A surprising outcome of yesterday’s conversation is that we are in Jeffersonville today so that R can have his intake interview with the state AIDS service provider. They’re filling out applications for insurance coverage and ADAP–assistance with providing meds. I have been sent out into the hall while R is interviewed about his sexual history. There’s a television in the lobby. I found the remote on the reception desk and hit the MUTE button. No one is here except the doctor, who’s just finished examining another client, and R and his interviewer (case manager?), Joy. Ken, the man who set R’s appointment by phone, was here earlier and explained that because tomorrow is election day, a holiday, five of the seven staffers had taken vacations today to get four-day weekends.

I am hoping that Joy will open her office door soon and check with the doctor, who is supposed to examine R today. Joy is a talker. I don’t want her to cause R to miss an exam.
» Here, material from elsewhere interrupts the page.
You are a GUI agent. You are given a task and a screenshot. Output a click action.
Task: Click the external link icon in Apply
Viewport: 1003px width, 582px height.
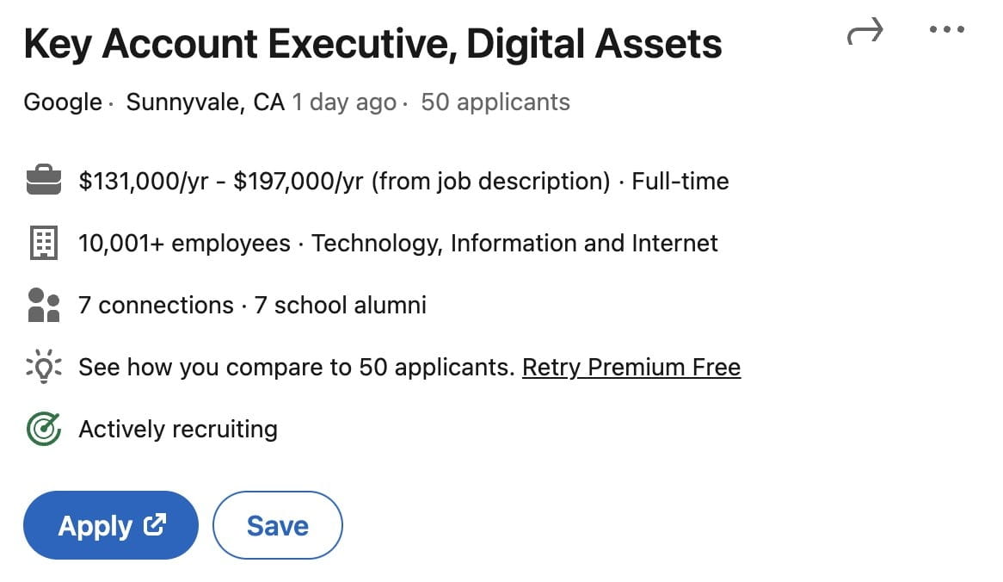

The doctor–amazing luck here–is Anna Huang, said to be the top HIV doc in Louisville.


Wednesday, 11.03:

Really nice note in yesterday’s mail from Robert Pinsky, along with a hand tracing for my quilt project–which I need to take up again.


floating title: Outliving


Sunday, 11.07:

Dreamed about Rue’s house. The walls, the furniture. The back yard. Fantastic plants in the garden. Wanting to save it all. Mom & Dad inside, packing, knowing it was too late.


Thursday, 11.11:

draft | But I Digress

That?

She pokes a finger in her ear, wiggles briskly, retracts,  examines / the fingertip. Your father gave me that the first year we were / married. You remember. He bought me a dozen yellow / roses and you arranged them in that vase. You took cuttings– / one of them actually grew. You planted it in the garden. / Every year it has one yellow bloom. I must not be feeding / it right or something. Your grandfather could grow roses. / He’d take a cutting and–did I ever tell you this?– / wrap a piece of hair around the base. Then he’d plant it / in the shade and cover it with a big pickle jar . . .


Wednesday, 11.17:

floating titles:

  • “Diagram the Following”
  • “Your Language Will Not Save You”
  • “The Helpless Air”

“Snow Language”


Monday, 11.29:

Up this morning to read a bit more of Marianne Boruch’s Moss Burning. Re-reading the poem “Work”:

Look out, he’d say, rolling
back on his ball bearings the size of a fist, 
careful of us, loving our danger. 

It’s that phrase, those last three words, that rings for me into a theme of how some of us live now. Loving: our danger. Loving our dangerous acts, endangered lives. Loving the danger, the edge we toe as we come together in love, in danger. For me, it goes all the way back to childhood, the struggle to balance love with danger, to sort the two. Thinking of my poems “The Culvert” and “Bela Lugosi” and nearly every poem written about my growing up. And of course it’s in the aids poems.


Monday evening:

Finished stitching Linda Bierds’ on her quilt block while watching a PBS program on Jackie Onassis. The most poignant moment for me was the artist talking about the book she urged him to do, how she spread his drawings on the floor and studied them, saying Thank you . . .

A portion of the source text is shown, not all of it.